# DESCRIPTION OF THE TASK
The lines below that include "will" are to be found and copied.

# Stored data entries
——————
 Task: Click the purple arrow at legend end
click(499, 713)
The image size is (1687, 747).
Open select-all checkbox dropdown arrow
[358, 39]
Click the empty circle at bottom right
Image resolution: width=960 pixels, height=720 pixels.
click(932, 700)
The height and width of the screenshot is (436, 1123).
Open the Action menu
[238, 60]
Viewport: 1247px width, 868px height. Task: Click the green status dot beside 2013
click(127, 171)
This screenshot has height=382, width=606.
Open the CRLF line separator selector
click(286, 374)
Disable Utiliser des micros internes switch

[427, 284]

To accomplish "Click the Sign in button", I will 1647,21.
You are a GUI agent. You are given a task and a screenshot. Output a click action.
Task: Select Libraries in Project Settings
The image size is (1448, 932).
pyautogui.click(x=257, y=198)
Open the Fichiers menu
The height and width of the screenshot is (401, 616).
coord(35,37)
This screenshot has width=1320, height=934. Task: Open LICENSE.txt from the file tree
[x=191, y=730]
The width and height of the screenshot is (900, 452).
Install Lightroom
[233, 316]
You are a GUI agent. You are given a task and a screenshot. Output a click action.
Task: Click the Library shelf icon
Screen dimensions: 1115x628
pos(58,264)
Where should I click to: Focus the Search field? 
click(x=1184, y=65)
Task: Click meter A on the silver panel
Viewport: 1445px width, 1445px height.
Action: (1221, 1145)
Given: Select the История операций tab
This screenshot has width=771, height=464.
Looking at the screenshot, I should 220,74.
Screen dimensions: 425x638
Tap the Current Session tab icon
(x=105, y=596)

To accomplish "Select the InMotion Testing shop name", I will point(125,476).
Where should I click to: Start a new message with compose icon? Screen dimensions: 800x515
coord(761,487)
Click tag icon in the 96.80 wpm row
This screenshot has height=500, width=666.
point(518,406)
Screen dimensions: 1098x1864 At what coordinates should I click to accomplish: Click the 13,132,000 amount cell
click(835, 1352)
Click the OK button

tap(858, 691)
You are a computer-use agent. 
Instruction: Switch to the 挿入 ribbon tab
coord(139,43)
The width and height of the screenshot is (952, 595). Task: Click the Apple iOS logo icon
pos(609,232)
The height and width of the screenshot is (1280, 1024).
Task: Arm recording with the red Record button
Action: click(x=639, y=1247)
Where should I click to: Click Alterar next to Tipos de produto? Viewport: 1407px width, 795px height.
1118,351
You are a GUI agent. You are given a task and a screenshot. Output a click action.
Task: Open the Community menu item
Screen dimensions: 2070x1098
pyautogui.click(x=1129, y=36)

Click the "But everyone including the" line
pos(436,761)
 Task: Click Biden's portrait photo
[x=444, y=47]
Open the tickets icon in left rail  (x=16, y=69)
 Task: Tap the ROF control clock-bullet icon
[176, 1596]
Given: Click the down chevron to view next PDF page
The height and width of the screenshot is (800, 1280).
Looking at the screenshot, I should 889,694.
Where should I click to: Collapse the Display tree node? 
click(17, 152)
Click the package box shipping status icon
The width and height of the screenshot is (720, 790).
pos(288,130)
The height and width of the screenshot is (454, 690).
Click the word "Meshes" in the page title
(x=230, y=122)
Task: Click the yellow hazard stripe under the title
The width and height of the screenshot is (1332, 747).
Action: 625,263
——————
# TASK SOLUTION
To accomplish "Click the Sign in button", I will 1647,21.
To accomplish "Select the InMotion Testing shop name", I will point(125,476).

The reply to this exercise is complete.